Blanquear la Piel en Roma: Tiza, Plomo y Postureo
En la antigua Roma, la cara de moda brillaba blanca—gracias a plomo machacado y tiza restregados directo en la piel.

Unknown — "Lar" (1–25 CE), CC0
Caras pálidas, ingredientes mortales
En la Roma antigua, la cara de una mujer a la última brillaba blanca—gracias a plomo machacado y tiza restregados directo en la piel.
Belleza que muerde de vuelta
Los arqueólogos han encontrado paletas de maquillaje y cuencos manchados de blanco en casas romanas. Plinio el Viejo y Ovidio te sueltan recetas para blanquear la cara con cerusa (plomo blanco), tiza y vinagre—y a veces encima de colorete rojo o hasta polvo de oro. El look: piel perfecta, pálida como un fantasma, y claramente de ricachona.
El precio del postureo
El plomo en el maquillaje destrozaba la piel, el pelo y más—pero las romanas nunca relacionaron belleza con veneno. Para una noble romana, el riesgo merecía la palidez.

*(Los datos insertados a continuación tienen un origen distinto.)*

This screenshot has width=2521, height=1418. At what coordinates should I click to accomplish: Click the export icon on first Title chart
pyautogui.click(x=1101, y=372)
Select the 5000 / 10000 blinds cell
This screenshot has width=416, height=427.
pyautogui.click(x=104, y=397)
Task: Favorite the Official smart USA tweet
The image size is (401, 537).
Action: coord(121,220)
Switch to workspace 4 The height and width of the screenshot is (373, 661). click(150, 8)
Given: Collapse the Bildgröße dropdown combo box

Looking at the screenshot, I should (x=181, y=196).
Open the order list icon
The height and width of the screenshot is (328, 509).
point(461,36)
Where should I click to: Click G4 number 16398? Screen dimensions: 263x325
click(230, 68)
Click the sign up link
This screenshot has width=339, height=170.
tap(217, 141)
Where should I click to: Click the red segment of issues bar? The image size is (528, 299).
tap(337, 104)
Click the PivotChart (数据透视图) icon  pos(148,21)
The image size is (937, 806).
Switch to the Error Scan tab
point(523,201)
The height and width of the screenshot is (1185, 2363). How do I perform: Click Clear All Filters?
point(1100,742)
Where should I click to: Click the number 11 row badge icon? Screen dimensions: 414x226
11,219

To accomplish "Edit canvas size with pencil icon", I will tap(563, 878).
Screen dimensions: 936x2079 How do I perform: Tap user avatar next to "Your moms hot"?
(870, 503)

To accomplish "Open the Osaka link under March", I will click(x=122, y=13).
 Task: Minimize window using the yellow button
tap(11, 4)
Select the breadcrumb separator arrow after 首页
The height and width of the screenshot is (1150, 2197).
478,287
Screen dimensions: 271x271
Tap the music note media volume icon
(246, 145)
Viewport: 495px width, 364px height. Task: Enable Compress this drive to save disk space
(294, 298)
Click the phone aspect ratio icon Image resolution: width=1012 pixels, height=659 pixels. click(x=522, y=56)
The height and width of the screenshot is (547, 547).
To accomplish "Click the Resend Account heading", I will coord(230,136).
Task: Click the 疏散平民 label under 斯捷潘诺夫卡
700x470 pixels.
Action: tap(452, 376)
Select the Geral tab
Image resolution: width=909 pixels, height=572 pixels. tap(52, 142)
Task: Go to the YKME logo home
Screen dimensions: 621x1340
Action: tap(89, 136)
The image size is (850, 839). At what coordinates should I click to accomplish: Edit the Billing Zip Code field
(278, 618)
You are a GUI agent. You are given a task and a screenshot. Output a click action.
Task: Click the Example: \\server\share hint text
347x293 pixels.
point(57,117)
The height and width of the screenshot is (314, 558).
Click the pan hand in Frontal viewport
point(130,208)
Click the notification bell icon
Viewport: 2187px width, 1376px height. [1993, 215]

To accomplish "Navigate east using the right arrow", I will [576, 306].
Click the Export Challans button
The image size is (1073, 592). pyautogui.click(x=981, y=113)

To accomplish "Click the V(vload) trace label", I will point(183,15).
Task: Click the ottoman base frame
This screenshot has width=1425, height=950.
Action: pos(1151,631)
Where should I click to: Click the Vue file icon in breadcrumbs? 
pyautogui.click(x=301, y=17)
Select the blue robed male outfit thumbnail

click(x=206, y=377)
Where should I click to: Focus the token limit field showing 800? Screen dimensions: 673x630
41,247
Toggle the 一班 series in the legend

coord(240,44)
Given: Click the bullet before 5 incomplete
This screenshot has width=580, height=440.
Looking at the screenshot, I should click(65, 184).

Los arqueólogos han encontrado paletas de maquillaje y cuencos manchados de blanco en casas romanas. Plinio el Viejo y Ovidio te sueltan recetas para blanquear la cara con cerusa (plomo blanco), tiza y vinagre—y a veces encima de colorete rojo o polvo de oro. El look: piel perfecta, pálida como un fantasma, y claramente de ricachona. ¿El riesgo para la salud? Ni idea, pero la mascarilla de plomo era lo más top.